# '04 Big Brakes!!!



## GTODEALER (Jan 7, 2005)

:willy: :willy: I DO NOT KNOW HOW TO USE A COMPUTER!!! :willy: :willy: 
CAN SOMEONE PLEASE TELL ME HOW TO PUT PICS ON THIS SITE?


----------



## b_a_betterperson (Feb 16, 2005)

1. Upload your digital pics to a place like http://www.photobucket.com

2. Once your pics are there, open a new browser window, then begin to write your gtoforum.com message. Right above the area your typed text appears in -- there's a little icon that looks like a green mountain with a yellow sky (LSD trip, I know). Just press that icon and it'll ask what URL your photo is at.

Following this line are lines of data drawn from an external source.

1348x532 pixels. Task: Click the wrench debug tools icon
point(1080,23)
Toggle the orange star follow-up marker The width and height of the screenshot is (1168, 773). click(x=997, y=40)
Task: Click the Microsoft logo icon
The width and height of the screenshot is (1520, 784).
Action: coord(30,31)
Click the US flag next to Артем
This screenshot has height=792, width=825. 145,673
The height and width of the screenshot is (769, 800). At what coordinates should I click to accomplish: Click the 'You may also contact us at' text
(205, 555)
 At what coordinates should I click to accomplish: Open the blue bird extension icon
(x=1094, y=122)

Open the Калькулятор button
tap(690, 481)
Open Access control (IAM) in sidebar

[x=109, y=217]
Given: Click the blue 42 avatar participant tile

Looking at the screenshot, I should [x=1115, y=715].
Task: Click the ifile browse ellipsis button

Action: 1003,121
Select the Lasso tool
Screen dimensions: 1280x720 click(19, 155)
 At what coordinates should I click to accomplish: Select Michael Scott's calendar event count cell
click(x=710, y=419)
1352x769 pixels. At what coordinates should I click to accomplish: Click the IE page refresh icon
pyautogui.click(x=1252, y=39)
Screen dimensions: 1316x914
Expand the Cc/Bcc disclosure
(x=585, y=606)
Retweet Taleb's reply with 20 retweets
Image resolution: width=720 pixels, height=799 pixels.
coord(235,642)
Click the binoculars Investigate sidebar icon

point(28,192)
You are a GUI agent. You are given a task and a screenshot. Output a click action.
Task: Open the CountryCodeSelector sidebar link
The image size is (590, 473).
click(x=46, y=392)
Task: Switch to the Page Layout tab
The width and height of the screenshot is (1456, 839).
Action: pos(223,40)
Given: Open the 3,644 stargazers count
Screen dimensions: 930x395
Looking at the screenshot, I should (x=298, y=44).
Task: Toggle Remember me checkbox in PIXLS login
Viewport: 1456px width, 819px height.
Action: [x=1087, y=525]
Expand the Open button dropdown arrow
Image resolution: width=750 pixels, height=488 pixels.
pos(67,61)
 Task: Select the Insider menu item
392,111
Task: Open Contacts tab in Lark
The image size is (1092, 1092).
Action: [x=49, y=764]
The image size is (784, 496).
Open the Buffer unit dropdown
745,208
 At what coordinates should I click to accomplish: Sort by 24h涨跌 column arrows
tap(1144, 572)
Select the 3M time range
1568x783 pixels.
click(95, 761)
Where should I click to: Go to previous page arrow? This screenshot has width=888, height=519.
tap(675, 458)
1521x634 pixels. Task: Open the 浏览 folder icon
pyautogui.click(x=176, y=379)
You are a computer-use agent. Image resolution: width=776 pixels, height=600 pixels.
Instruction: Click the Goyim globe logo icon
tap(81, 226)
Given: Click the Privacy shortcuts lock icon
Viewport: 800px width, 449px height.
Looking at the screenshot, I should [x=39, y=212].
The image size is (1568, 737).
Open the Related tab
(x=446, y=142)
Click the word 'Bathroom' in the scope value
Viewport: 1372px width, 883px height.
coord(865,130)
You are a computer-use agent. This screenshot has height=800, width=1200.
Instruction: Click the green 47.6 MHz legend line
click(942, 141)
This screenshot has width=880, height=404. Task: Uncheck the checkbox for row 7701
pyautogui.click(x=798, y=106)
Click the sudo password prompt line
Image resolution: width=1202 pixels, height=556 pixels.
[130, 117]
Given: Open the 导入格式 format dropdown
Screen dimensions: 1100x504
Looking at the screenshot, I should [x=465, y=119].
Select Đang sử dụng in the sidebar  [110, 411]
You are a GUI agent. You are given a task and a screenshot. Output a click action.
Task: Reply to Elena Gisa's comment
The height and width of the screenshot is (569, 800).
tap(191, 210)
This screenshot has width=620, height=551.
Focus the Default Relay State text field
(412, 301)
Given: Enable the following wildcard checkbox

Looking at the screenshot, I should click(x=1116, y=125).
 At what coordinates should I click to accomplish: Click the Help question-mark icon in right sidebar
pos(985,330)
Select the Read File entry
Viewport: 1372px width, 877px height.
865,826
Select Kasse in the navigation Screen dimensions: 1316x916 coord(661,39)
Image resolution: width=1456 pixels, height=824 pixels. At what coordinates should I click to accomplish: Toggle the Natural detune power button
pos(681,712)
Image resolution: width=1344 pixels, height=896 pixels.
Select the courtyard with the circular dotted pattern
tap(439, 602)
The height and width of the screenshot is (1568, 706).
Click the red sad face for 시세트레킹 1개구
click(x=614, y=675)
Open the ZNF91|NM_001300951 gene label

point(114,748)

Seriously, once you figure this out -- it's as simple as adding a smiley face icon to your posts.


----------



## GTODEALER (Jan 7, 2005)

Thanks very much!!! I'll try this and hopefully I'll have some awesome pics!! :cheers


----------



## GTODEALER (Jan 7, 2005)

[








ITS A FRIGGIN MIRACLE!!!!! Man that was a lot of work for this! If you are interested in these let me know, you must run a 17" wheel to install these but they look and perform awesome!! I need as many replies as possible (so tell your friends) cause if we get enough I can get them CHEAP!!! Email me with questions, thanks Steve A.
[email protected]
arty:


----------



## GTODEALER (Jan 7, 2005)

b_a_betterperson said:


> 1. Upload your digital pics to a place like http://www.photobucket.com
> 
> 2. Once your pics are there, open a new browser window, then begin to write your gtoforum.com message. Right above the area your typed text appears in -- there's a little icon that looks like a green mountain with a yellow sky (LSD trip, I know). Just press that icon and it'll ask what URL your photo is at.
> 
> Seriously, once you figure this out -- it's as simple as adding a smiley face icon to your posts.


BTW, your awesome!!!!!! Thanks a bunch for your help. :cheers If you need ANYTHING for your goat I'll sell it to you at MY COST!!!!!! :cheers


----------



## Jon Baumgardner (Nov 10, 2004)

*Why !7's only*

Why must we have 17's only? Do they make a kit for 18' wheels?

Thanks! They look great.

jb arty:


----------



## GTODEALER (Jan 7, 2005)

YES THEY DO!! Let me get those pics (now that I know how!!  )


----------



## b_a_betterperson (Feb 16, 2005)

You're welcome. Troy or one of the moderators wrote a really nice "how to" in the help section once. If I could do it, anybody can.


----------



## GTODEALER (Jan 7, 2005)

Jon Baumgardner said:


> Why must we have 17's only? Do they make a kit for 18' wheels?
> 
> Thanks! They look great.
> 
> jb arty:



















How does this look?!?!?! :cool


----------



## JuniorCruzer (Mar 28, 2005)

GTODEALER said:


> [
> 
> 
> 
> ...


I am interested, please let me know what the costs will be. I may do this before I get into the go fast goodies.

Jon


----------



## GTODEALER (Jan 7, 2005)

The preliminary price is 1900.00 drop shipped..... if I can get enough people I should be able to get it around 1600-ish... :cheers
BTW, I just ordered a set of 05 brakes and plan to find out the EXACT differences between 04's and 05's..... I'll keep ya'll posted. :cheers


----------